De fait, Arnold Gehlen pouvait écrire dans un travail ultérieur, Anthropologische Forschang (Hambourg 1961, Rohwohlt éd. ; 10e édition : id., 1974) : « Je représente un point de vue totalement opposé à celui du XVIIIe siècle. Il nous faut maintenant un anti-Rousseau, un philosophe du pessimisme et du sérieux de la vie. Pour Rousseau le retour à la nature signifie que la culture aliène l’homme, bon et juste par essence. En fait, il est prouvé aujourd’hui que l’état de nature chez l’homme, c’est le chaos. La culture, c’est ce qu’il y a d’improbable, de non-donné : le droit, les mœurs, la discipline, l’hégémonie de l’éthique ».

Ce qui l’amena à lancer le célèbre appel : Zuruck zur Kultur ! (« Retour à la culture ! »). Ainsi, à l’opposé des thèses rousseauistes de gauche (que l’on pense au phénomène hippie des « communes vertes », et, plus globalement, au courant socialiste rejetant les institutions considérées comme aliénantes), mais aussi de droite (voir, par exemple, les extrémistes du courant « volkisch » rêvant avec nostalgie à un âge d’or rural et pacifique dont l’État aurait été absent), Arnold Gehlen soutient que l’homme ne pourra échapper à la retombée dans le chaos originel que par l’action éducative – en même temps que contraignante – exercée par des institutions bien assises.

Cette doctrine va en faire le maître à penser du courant néo-conservateur allemand en pleine renaissance depuis 1969. La parution la même année de son seul ouvrage vraiment politique, Moral und Hypermoral, eine pluralistische Ethik (Francfort ; 2e édition, id., 1970) confirme ce caractère non conformiste de la position de Gehlen dans un pays nivelé par la « rééducation » américaine.

Aussi, bien qu’il reçoive en 1971 le Prix-Konrad-Adenauer, les autorités universitaires de la République fédérale le tiendront relativement à l’écart. La seule nomination professorale qu’il recevra en trente ans sera celle de la chaire de philosophie de… l’université technique d’Aix-la-Chapelle. Comme l’a dit l’un de ses plus éminents collègues, voilà qui n’est pas à l’honneur de l’Allemagne libérale. La mode intellectuelle, il est vrai, n’allait pas dans le sens de Gehlen, mais plutôt dans celui des néo-marxistes de l’école de Francfort, qui accaparèrent toutes les places fortes de la philosophie allemande en l’espace de vingt ans. C’est d’ailleurs avec le représentant le plus en vue de cette école, Theodor Adorno, que Gehlen entamera une longue et fameuse polémique dans les années 1960.

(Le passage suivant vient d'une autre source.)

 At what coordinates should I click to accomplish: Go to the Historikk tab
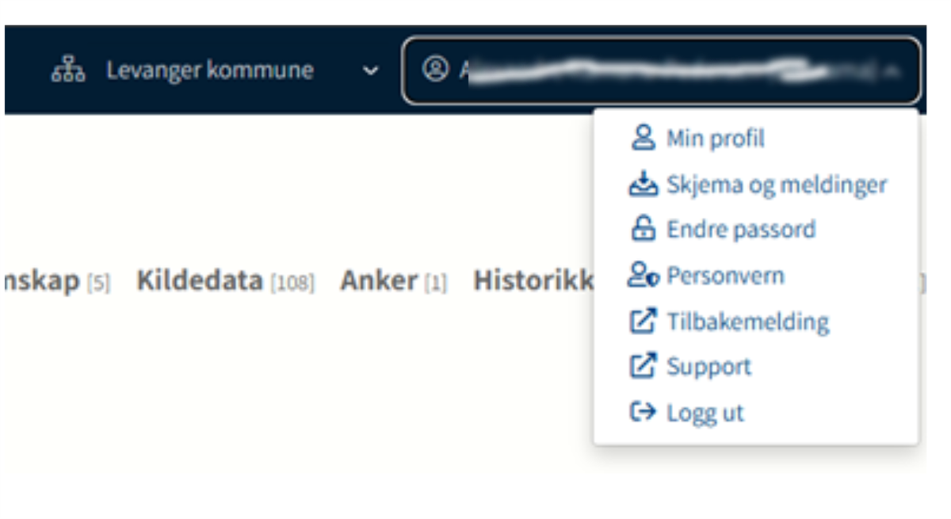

À l’inverse, pour les marxistes-léninistes orthodoxes, Arnold Gehlen sera considéré comme un interlocuteur de premier ordre, respecté, voire même approuvé sur certains points. Ainsi le philosophe marxiste de Berlin-est, Wolfgang Harich, entretiendra-t-il une correspondance de plusieurs années avec Gehlen, et fera son éloge dans un quotidien de Francfort, quelques jours après sa mort.

Ne faisant pas de concessions aux modes du temps, critique à l’égard de ses contemporains, mais fraternel envers ses cadets, Arnold Gehlen domina son époque d’une stature que l’on a pu comparer, au physique comme au moral, à celle d’un officier prussien.

François Dirksen, Éléments n°14-15, 1976.